Une salariée a raconté avoir été régulièrement poussée à faire le poirier en open-space, sur demande insistante de son supérieur. Elle a tenté d’échapper à ces injonctions en portant une jupe serrée, mais cela n’a rien changé. Elle a fini par s’exécuter, simplement parce que
"c’était mon supérieur hiérarchique".
Parmi les autres “rituels” imposés :
cette même salariée a été ligotée à une chaise, puis envoyée seule dans un ascenseur, dans ce qui est décrit comme un bizutage initié par François lui même. Elle raconte aussi avoir dû, devant témoins, lui vernir les ongles des mains et des pieds en rose, juste pour
"se débarrasser" de ce que son manager attendait d’elle.
Des faits humiliants, répétitifs, et systématiquement couverts par une hiérarchie qui ne bronchait pas.
Interrogé par la présidente du tribunal,
Tommy François a tenté de justifier ses gestes en parlant d’un "harcèlement presque affectif". Il dit avoir eu l’impression, à l’époque, d’être
"dans le respect des gens". Une manière bancale de reconnaître que ce qu’il considérait alors comme
“normal” ne l’était pas.
Ce flou volontaire entre proximité, blague, et autorité hiérarchique est au cœur du problème.
François n’a jamais nié les faits, mais les a constamment réinterprétés à la lumière d’un contexte d’entreprise où, selon lui, tout le monde jouait ce jeu là.
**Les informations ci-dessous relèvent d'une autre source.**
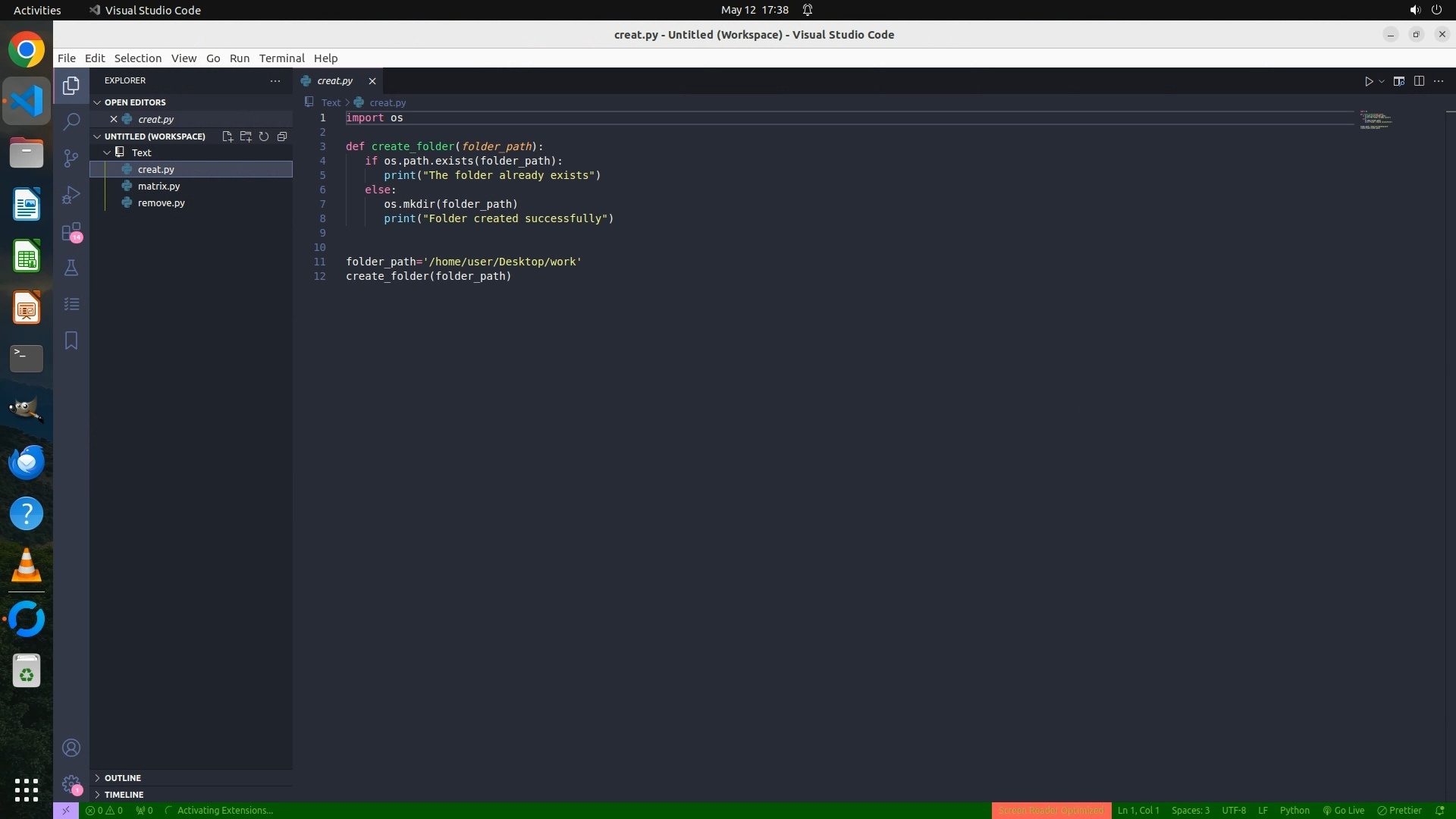Screen dimensions: 1456x819
Task: Open the Source Control view
Action: point(71,158)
Il parle d’une "culture geek" déjà en place à son arrivée, et de comportements banalisés.
Mais cette banalisation justement, est ce que les victimes contestent.
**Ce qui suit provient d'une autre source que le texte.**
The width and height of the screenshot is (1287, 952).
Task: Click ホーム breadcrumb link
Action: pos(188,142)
Il n’est pas le seul sur le banc des accusés.
Serge Hascoët, ancien directeur créatif du groupe, est lui aussi poursuivi pour harcèlement moral et sexuel. Il est également accusé de propos racistes, notamment à l’encontre d’une employée musulmane, à qui il aurait demandé si elle soutenait Daech après les attentats de 2015, tout en la soumettant à des humiliations liées à sa religion.
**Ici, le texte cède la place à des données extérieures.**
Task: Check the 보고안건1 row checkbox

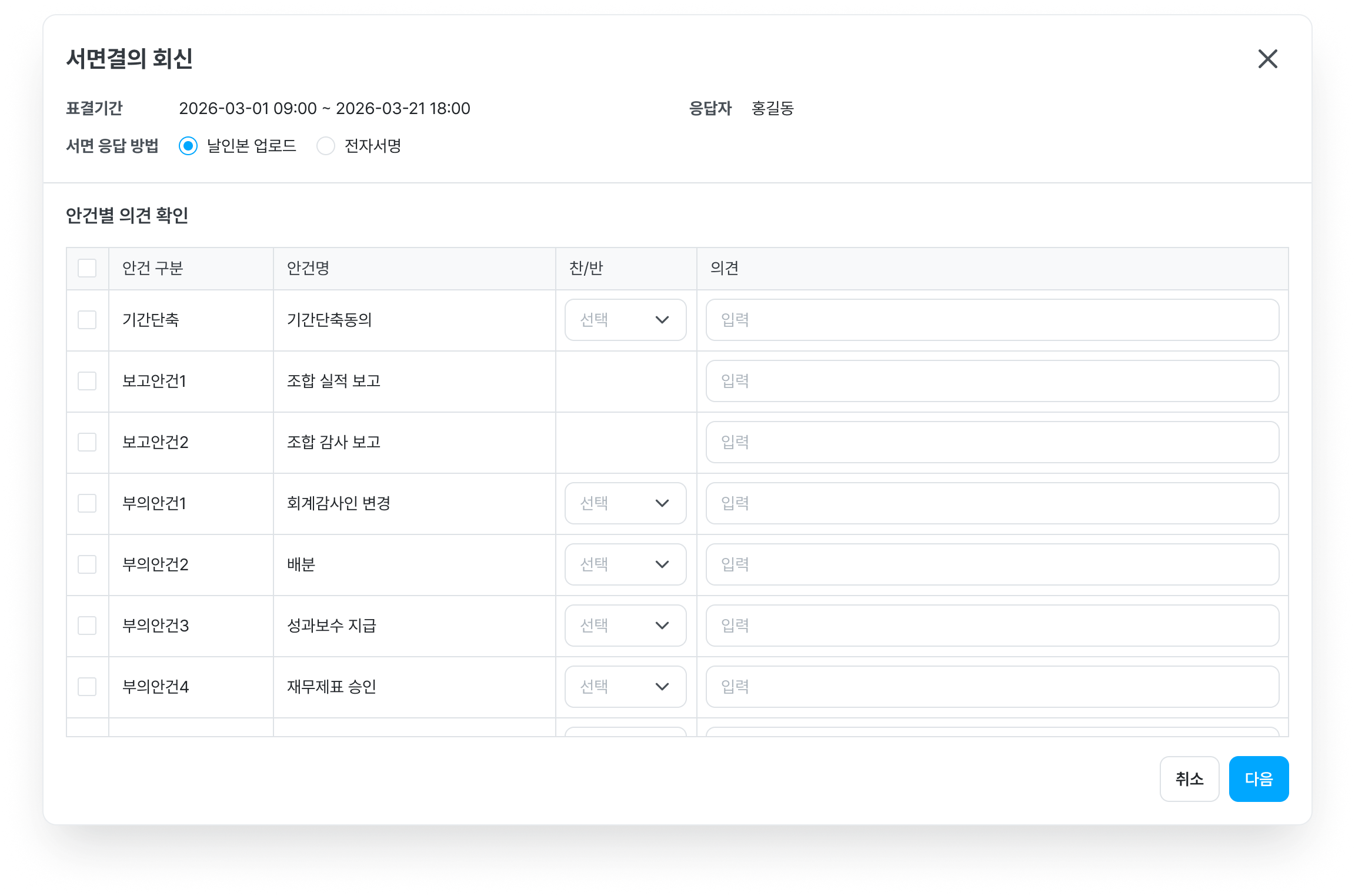Action: coord(87,381)

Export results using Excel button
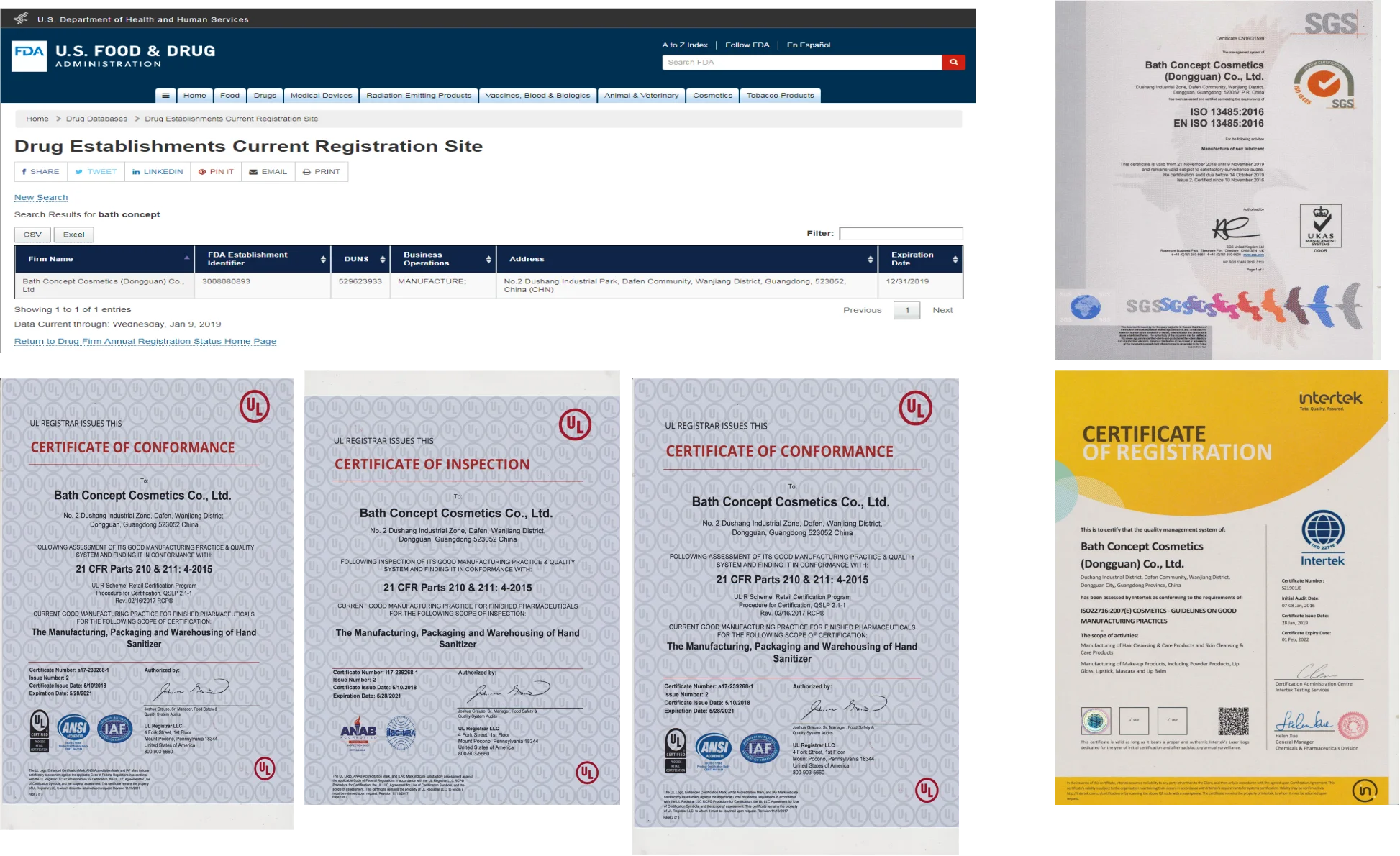coord(73,235)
Guillaume Patrux, troisième cadre jugé dans ce procès, ancien game director licencié en même temps que Tommy François, est accusé de harcèlement moral. Son management est décrit comme brutal : coups de poing dans les murs, gestes menaçants envers ses collègues, fouet agité au visage, fils d’ordinateur brûlés, et même la barbe d’un salarié incendiée à la flamme d’un briquet.
Dans les trois cas, les comportements ont duré. Et ils ont été tolérés. Jusqu’à ce que les enquêtes de
Libération et
Numerama, en 2020, fassent éclater l’affaire au grand jour. À l’époque, Ubisoft s’engage à faire le ménage.
Mais pour beaucoup, ce procès ne vient pas assez tôt. Et il ne va pas assez loin.
Ce qui est jugé ici, ce ne sont pas uniquement des écarts personnels. C’est un système. Une culture d’entreprise où les abus ne sont pas des accidents, mais des éléments intégrés dans le quotidien professionnel. Où l’humour sert d’écran à la domination, où l’ambiance est un prétexte à l’humiliation, et où la hiérarchie s’abstient de tout contrôle.
Ce qui fait écho aujourd’hui, c’est cette ligne de défense devenue classique :
"je n’étais pas conscient", "c’était normal à l’époque", "je voulais juste m’amuser". Comme si l’intention suffisait à effacer les faits. Comme si l’époque, ou la culture de l’entreprise, excusait tout.
Mais ce procès rappelle une chose essentielle :
ce n’est pas parce qu’un comportement est banal qu’il est acceptable.
Ce n’est pas parce que tout le monde ferme les yeux qu’il faut continuer de se taire.